Master of Human Rights student
She is passionate about improving the human rights of indigenous and marginalised communities, says Master of Human Rights student Briana Nezbah Edmo who is of Navajo, Blackfeet and Shoshone-Bannock ancestry and came to AUT as an international student from the US.
“I’ve had a bit of a lightbulb moment here at AUT when I was completing an assessment where we had to practise submitting a recommendation to the United Nations on behalf of a marginalised group. Throughout the research process, it became very apparent that the social and economic challenges that Māori face are very similar to the challenges we as Native Americans are facing. I think this realisation has really reinvigorated my passion for indigenous human rights as well as providing me with safe place to draft a recommendation for the United Nations.
“My goal is to work in partnership with indigenous and other marginalised communities on improving and advancing their human rights. I hope to one day create my own non-profit organisation that specialises in international indigenous human rights.”
Feeling heard and appreciated
Studying alongside likeminded people has been one of the highlights of Briana’s studies.
“What I’ve enjoyed most about studying at AUT are the smaller classes, and being able to connect with likeminded individuals who share the same passion for human rights as I do. I feel that I’ve received a more personalised learning experience, and my voice and opinions are heard and appreciated.”
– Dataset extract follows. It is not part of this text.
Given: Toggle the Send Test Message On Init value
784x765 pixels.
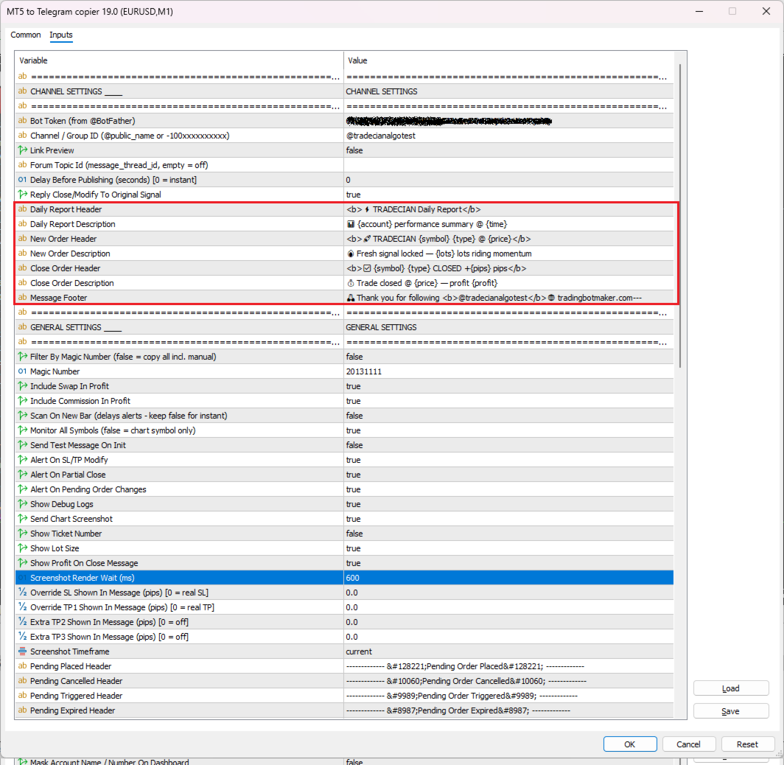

She would highly recommend the Master of Human Rights to other students.
“I would definitely recommend this programme. I came to AUT to get a more in-depth understanding of human rights in a global context, and I feel this programme is equipping me with tools and knowledge I will need in the future.”
Advice for other students
Expecting to graduate with her Master of Human Rights at the end of the year, Briana has some great advice for other students.
“If you feel like giving up or feeling a little lost, remember why you started. For me, the reason I’m pursuing this degree is to help indigenous communities. I’ve given up time with my family and spent countless hours reading and writing but I always remind myself that this degree isn’t just for me; it’s for others I can help in the future with the knowledge I’m gaining now.”
Briana knows what she is talking about. As an international student alone in New Zealand during the COVID-19 pandemic, she faced a few challenges herself.
“I’ve had to adjust to a new lifestyle, new grading system and programme style while also building a new support system here in New Zealand, all during a global health pandemic. AUT is vastly different from Haskell Indian Nations University, the small tribal university I attended for my undergraduate degree. The support and advice I’ve received from AUT’s Student Hub and my lecturers has helped me tremendously with navigating through the adjustment process.”